We introduce a unified method for constructing the basis functions of a wide variety of partially continuous tensor-valued finite elements on simplices using polytopal templates. These finite element spaces are essential for achieving well-posed discretisations of mixed formulations of partial differential equations that involve tensor-valued functions, such as the Hellinger-Reissner formulation of linear elasticity. In our proposed polytopal template method, the basis functions are constructed from template tensors associated with the geometric polytopes (vertices, edges, faces etc.) of the reference simplex and any scalar-valued $H^1$-conforming finite element space. From this starting point we can construct the Regge, Hellan-Herrmann-Johnson, Pechstein-Sch\"oberl, Hu-Zhang, Hu-Ma-Sun and Gopalakrishnan-Lederer-Sch\"oberl elements. Because the Hu-Zhang element and the Hu-Ma-Sun element cannot be mapped from the reference simplex to a physical simplex via standard double Piola mappings, we also demonstrate that the polytopal template tensors can be used to define a consistent mapping from a reference simplex even to a non-affine simplex in the physical mesh. Finally, we discuss the implications of element regularity with two numerical examples for the Reissner-Mindlin plate problem.
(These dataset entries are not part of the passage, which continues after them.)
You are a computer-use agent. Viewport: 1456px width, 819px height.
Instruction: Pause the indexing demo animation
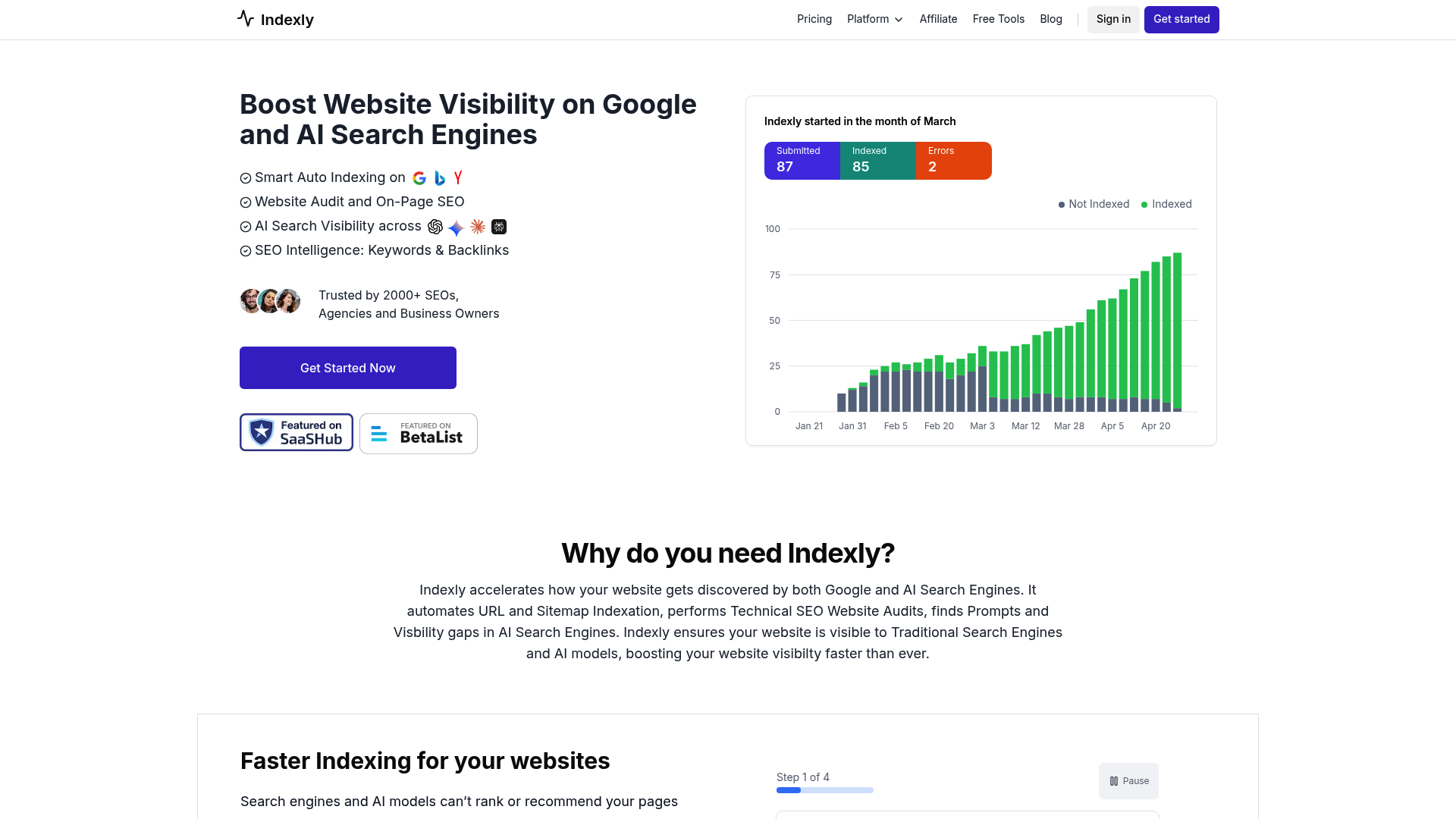coord(1128,780)
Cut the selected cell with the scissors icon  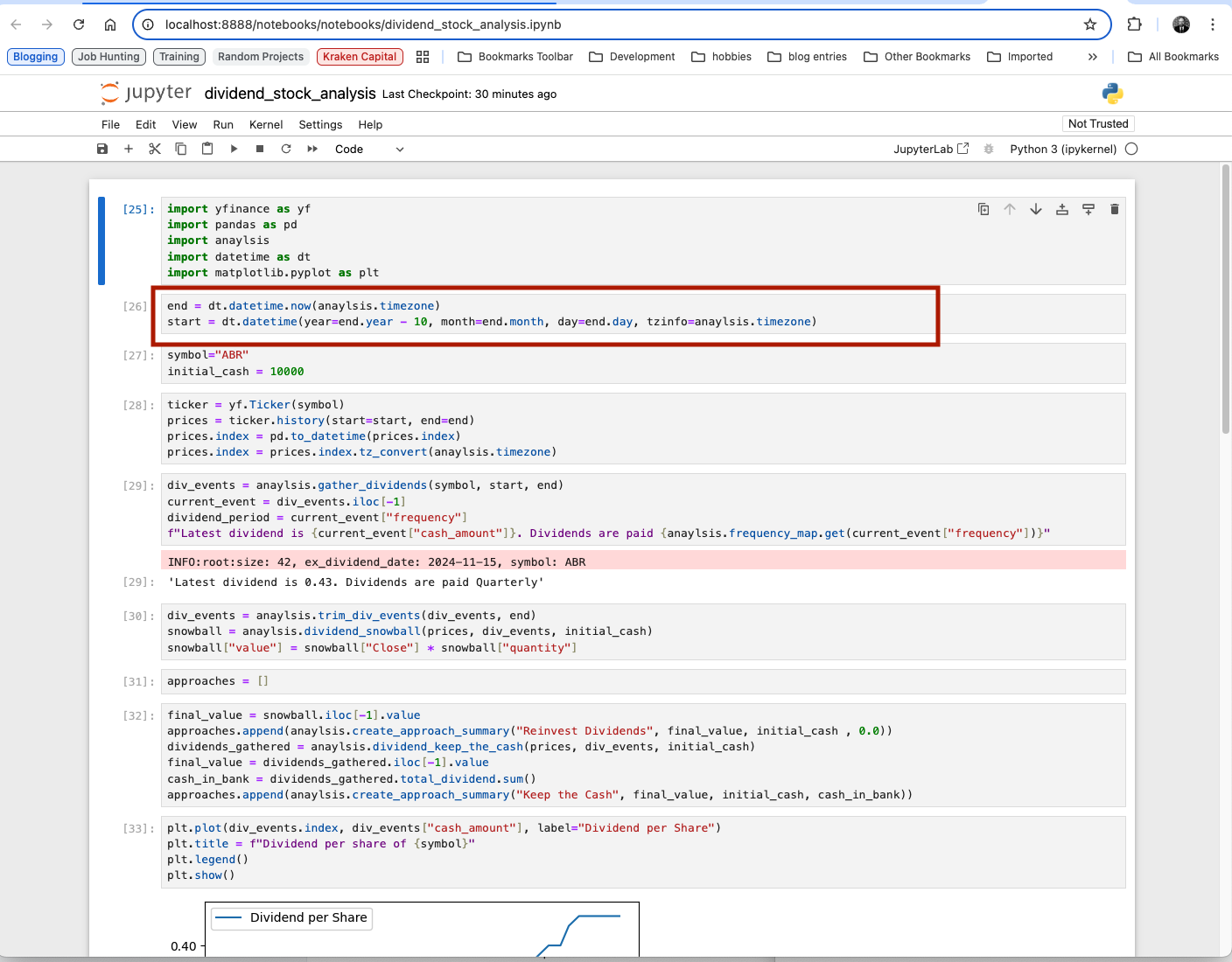point(155,149)
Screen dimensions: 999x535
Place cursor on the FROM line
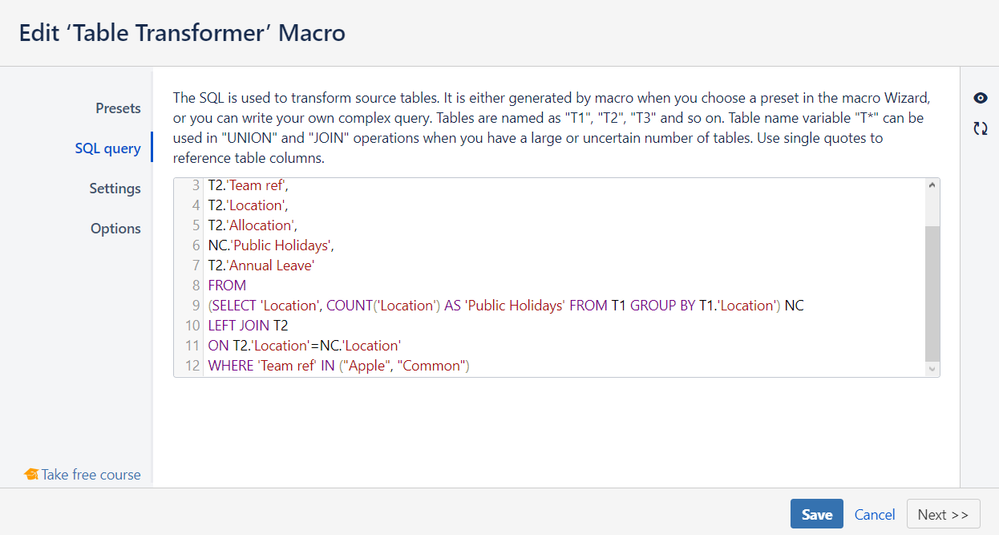coord(227,285)
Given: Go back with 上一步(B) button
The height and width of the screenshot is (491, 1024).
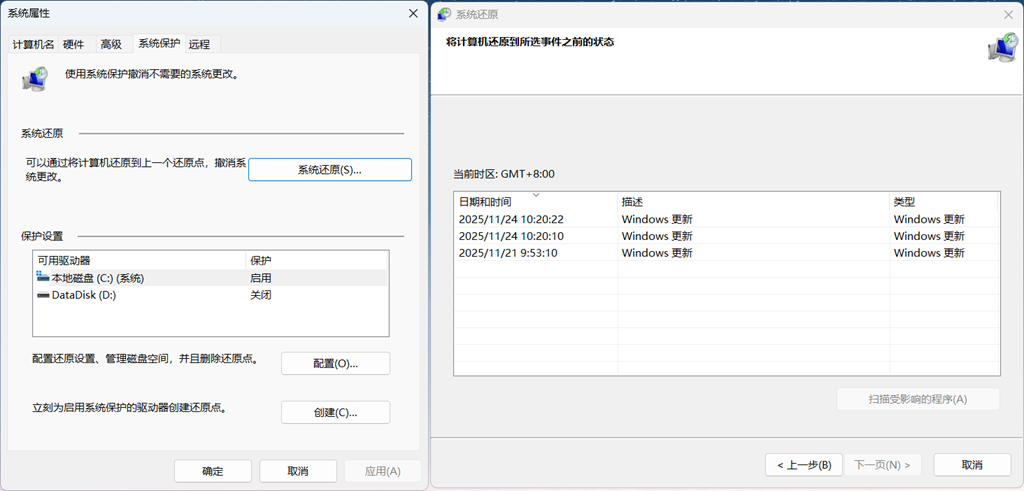Looking at the screenshot, I should pyautogui.click(x=803, y=465).
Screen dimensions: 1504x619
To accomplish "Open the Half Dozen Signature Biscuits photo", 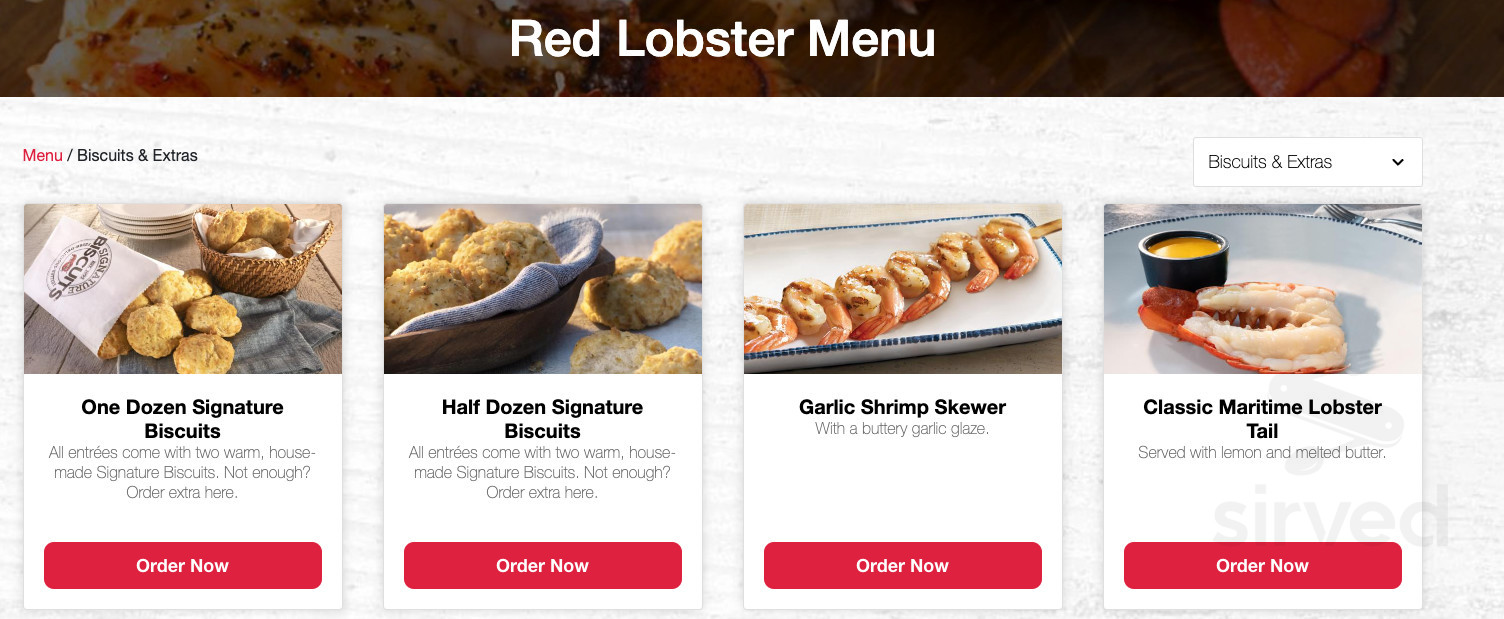I will 543,289.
翻译：我们提出一种统一方法，通过多面体模板构建单纯形上多种部分连续张量值有限元的基函数。这些有限元空间对于实现涉及张量值函数的偏微分方程混合形式（如线弹性理论的Hellinger-Reissner公式）的适定离散至关重要。在所提议的多面体模板方法中，基函数由与参考单纯形的几何多面体（顶点、边、面等）相关的模板张量以及任意标量值$H^1$协调有限元空间共同构造。基于此框架，可构建Regge、Hellan-Herrmann-Johnson、Pechstein-Schöberl、Hu-Zhang、Hu-Ma-Sun和Gopalakrishnan-Lederer-Schöberl等单元。由于Hu-Zhang单元和Hu-Ma-Sun单元无法通过标准双Piola映射从参考单纯形映射至物理单纯形，我们进一步证明多面体模板张量可用于定义从参考单纯形到物理网格中非仿射单纯形的一致映射。最后，通过两个数值算例（针对Reissner-Mindlin板问题）讨论单元正则性的影响。